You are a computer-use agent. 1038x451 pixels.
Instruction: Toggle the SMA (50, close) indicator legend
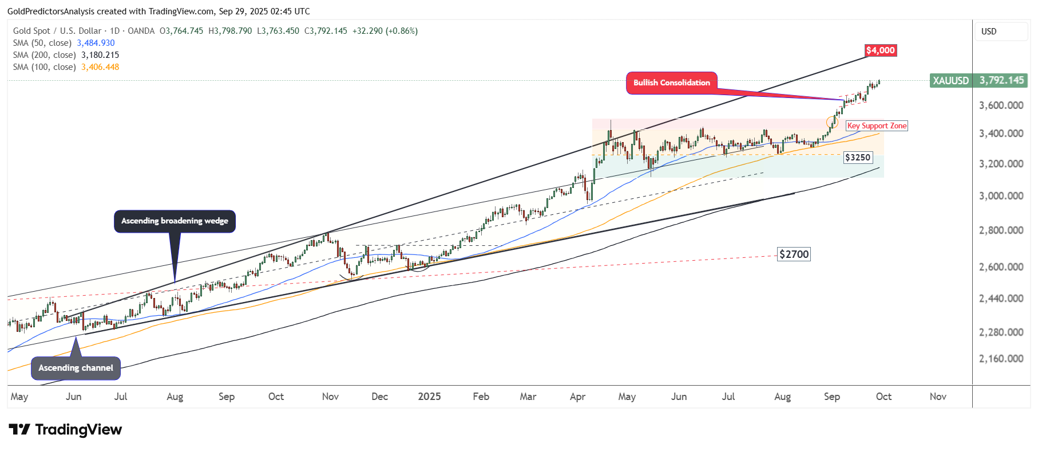[x=42, y=43]
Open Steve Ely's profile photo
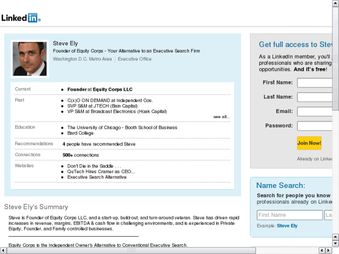The height and width of the screenshot is (254, 339). 30,59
========
Reproduce exactly the part of the records above that begins at the line holding "Instruction: Toggle the" and ends at the final line, both included, leaving out the pictures.

Instruction: Toggle the SMA (50, close) indicator legend
[x=42, y=43]
Open Steve Ely's profile photo
The height and width of the screenshot is (254, 339). 30,59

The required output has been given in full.